L’espérance : Songez à ce couple qui se rendait dans l’hiver glacial de la Palestine vers Bethlehem et qui voyait toutes les portes se fermer.  Leur marche reposait dans un enfant caché dans le ventre de d’une mère.  Il n’y avait pas de quoi pavoiser dans la nuit de l’étable. Ce couple marchait.... voilà! Marcher. L’espérance est la vitalité de notre mémoire chrétienne. Nous avons des trous de mémoire sur notre héritage chrétien.

CONCLUSION

« Épargne Celui qui est l’unique espérance du monde entier »  écrivait Tertullien jadis. C’est le cri du coeur que nous devons répéter aux humains aujourd’hui, tentés de vivre sans le Christ. C’est Lui, encore aujourd’hui, l’unique espérance du monde. Lorsque l’apôtre Pierre nous exhorte à « donner raison de l’espérance qui est en nous », il nous exhorte à parler aux hommes et aux femmes  du Christ, car c’est Lui la raison de notre espérance. Lui le Don de l’Avenir. « Il sera grand, et sera appe1é Fils du Très-Haut. Le Seigneur Dieu lui donnera le trône de David, son père ; il régnera sur la maison de Jacob pour les siècles et son règne n'aura pas de fin. »

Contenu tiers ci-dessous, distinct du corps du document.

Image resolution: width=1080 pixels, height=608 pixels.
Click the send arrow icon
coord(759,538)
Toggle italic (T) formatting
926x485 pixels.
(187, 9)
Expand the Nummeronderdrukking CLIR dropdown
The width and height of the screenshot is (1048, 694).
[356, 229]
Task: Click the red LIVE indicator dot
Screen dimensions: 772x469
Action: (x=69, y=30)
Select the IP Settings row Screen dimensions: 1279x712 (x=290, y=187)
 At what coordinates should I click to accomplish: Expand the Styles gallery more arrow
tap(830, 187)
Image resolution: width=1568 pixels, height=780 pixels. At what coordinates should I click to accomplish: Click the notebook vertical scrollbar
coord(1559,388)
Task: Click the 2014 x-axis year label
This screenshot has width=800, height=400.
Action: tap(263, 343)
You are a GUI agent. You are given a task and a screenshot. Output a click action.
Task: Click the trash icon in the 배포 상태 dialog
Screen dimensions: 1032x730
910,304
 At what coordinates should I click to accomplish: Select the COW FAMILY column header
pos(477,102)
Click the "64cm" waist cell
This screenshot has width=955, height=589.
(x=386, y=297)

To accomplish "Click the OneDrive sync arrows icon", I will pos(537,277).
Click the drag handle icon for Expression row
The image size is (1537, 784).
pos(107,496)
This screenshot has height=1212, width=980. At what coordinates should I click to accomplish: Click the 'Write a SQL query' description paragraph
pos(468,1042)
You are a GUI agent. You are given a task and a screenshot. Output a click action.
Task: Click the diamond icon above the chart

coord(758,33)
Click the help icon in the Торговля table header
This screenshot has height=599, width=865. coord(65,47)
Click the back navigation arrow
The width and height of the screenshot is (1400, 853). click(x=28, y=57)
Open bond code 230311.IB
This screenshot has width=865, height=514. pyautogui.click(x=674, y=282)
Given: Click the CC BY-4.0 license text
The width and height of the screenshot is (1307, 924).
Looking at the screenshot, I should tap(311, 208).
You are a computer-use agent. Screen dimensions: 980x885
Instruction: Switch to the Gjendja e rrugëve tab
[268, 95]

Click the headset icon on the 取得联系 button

Nous sommes les bergers des temps modernes. Nous ne sommes pas meilleurs que les autres. Nous sommes seulement chargés, avec nos fragilités, d’être porteurs d’espérance, de Bonne nouvelle en dégageant sérénité et compassion. Dans nous, gens de la rue, Simone Weil, cette juive fascinée par Jésus sans y adhérer officiellement, offre cette remarque que je vous laisse en terminant : « Quand je veux voir si quelqu’un est chrétien, je n’écoute pas d’abord comment il me parle de Dieu, mais comment il me parle de l’homme ».

Dans un monde ravagé par la solitude, l’individualisme, le vide spirituel, nous pouvons encore comme chrétiens formuler une parole originale, qui fait preuve d’une nouvelle jeunesse, c’est celle d’offrir des raisons d’espérer.  C’est le chemin que nous propose Jésus. Il s’est fait humain pour nous parler de Dieu avec des mots humains pour que, maintenant avec nos mots humains nous devenions par grâce, ce qu’Il est par nature. Le véritable chemin d’espérance se trouve dans notre manière de parler, de percer les nuages pour y voir le soleil qui brille dans les cœurs.

Que cette journée vous tienne en éveil, vous éveille. « Chrétien, reconnais ta dignité. Deviens ce que tu es (Augustin) ». Et nous sommes ESPERANCE VIVANTE POUR NOTRE PEUPLE.